It was also a lot smaller, a lot cheaper.
Both of those other processers had very
big Die. They needed other support chips.
They had huge packages, lots of pins, lots
of cooling requirements. So all this
really added up. So I priced up
a Sun 4 workstation at the time and
it was well over four times the price of
one of these machines. And that was before
you add on extras such as disks and
network interfaces and things like that.
So it's very good, very competitive for
the money. And if you think about building
a cluster, then you could get a lot more
throughput, you could network them
together. So this is about as far as I got
when I was a youngster, I was wasn't brave
enough to really take the machine apart
and poke around. Fortunately, now it's 30
years old and I'm fine. I'm qualified and
doing this. I'm going to take it apart.
Here's the motherboard. Quite a nice clean
design. This was built in Wales for anyone
that's been to the UK. Very unusual these
days. Anything to be built in the UK. It's
got several main sections around these
four chips. Remember the Steve photo
earlier on? This is the chip set: the ARM
BMC, PDC, IOC. So the IOC side of things
happens over on the left video and sound
in the top right.
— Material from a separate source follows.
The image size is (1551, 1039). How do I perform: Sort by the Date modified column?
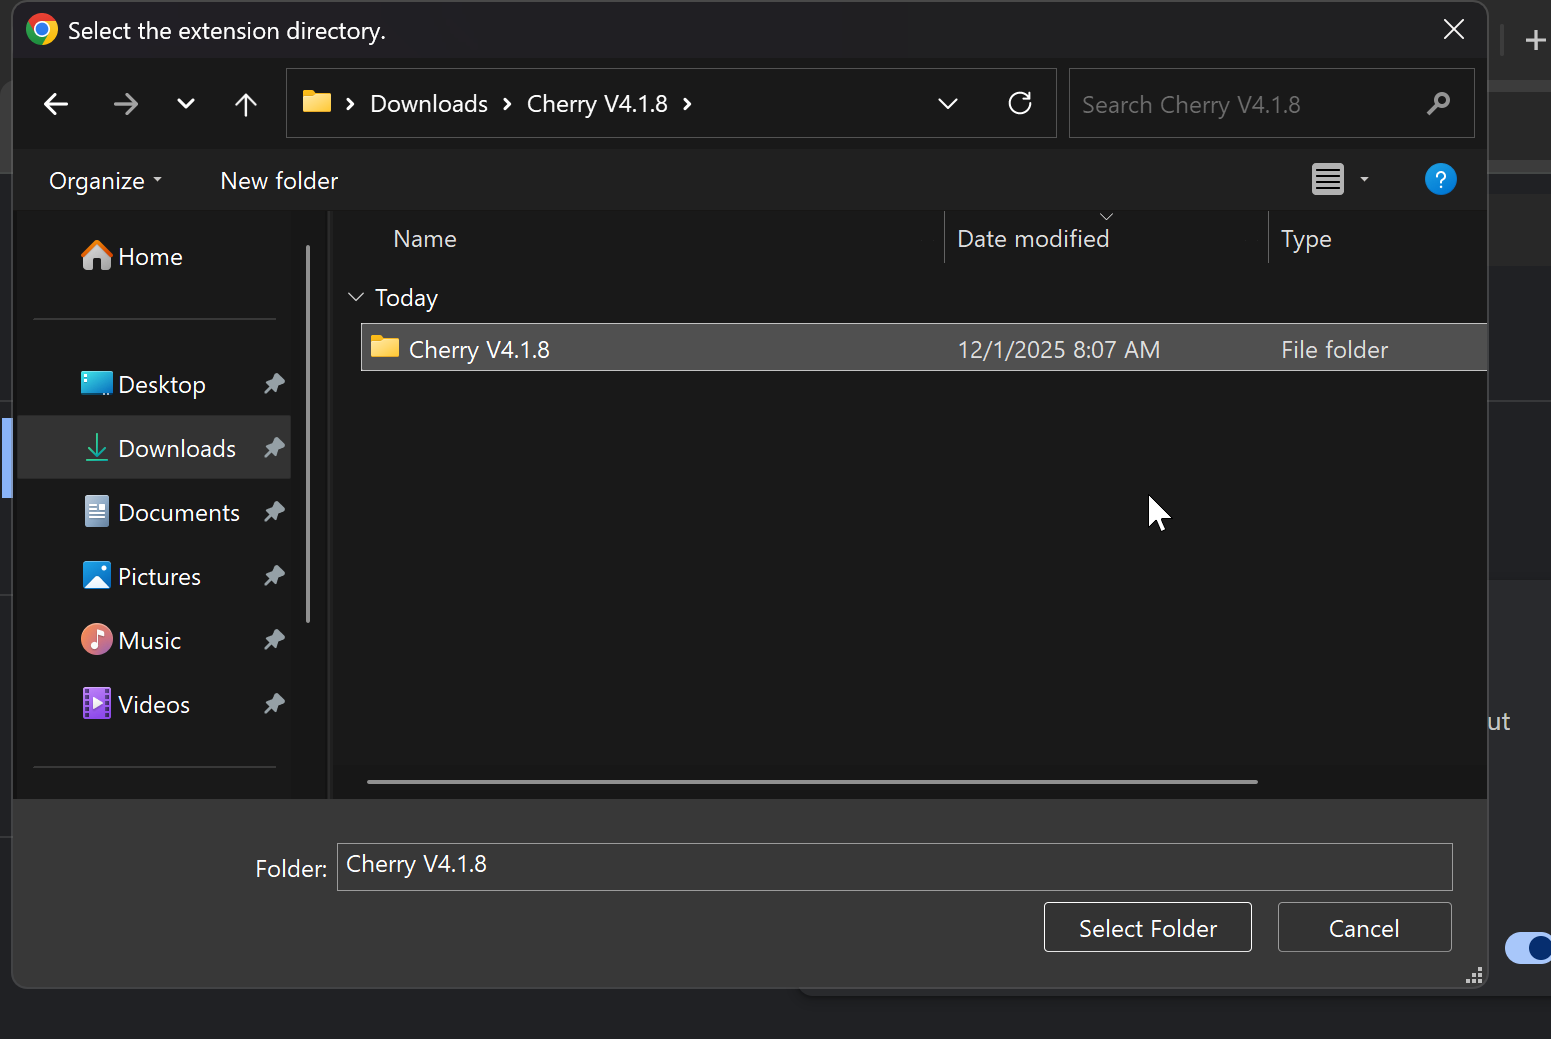(1033, 238)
And the memory and the
processor in the middle. It's got a
megabyte onboard and you can plug in an
expansion for 4 MB. So memory map
from the software view. I mentioned this
26-bit addressing and I think this is one
of the key characteristics of one of these
machines. So you have a 64MB address
space, it's quite packed. That's quite a
lot of stuff shoehorned into here. So
there's the memory. The bottom half of the
address space, 32MB of that is the
processor. It's got user space and
privilege mode. It's got a concept of
privilege within the processor execution.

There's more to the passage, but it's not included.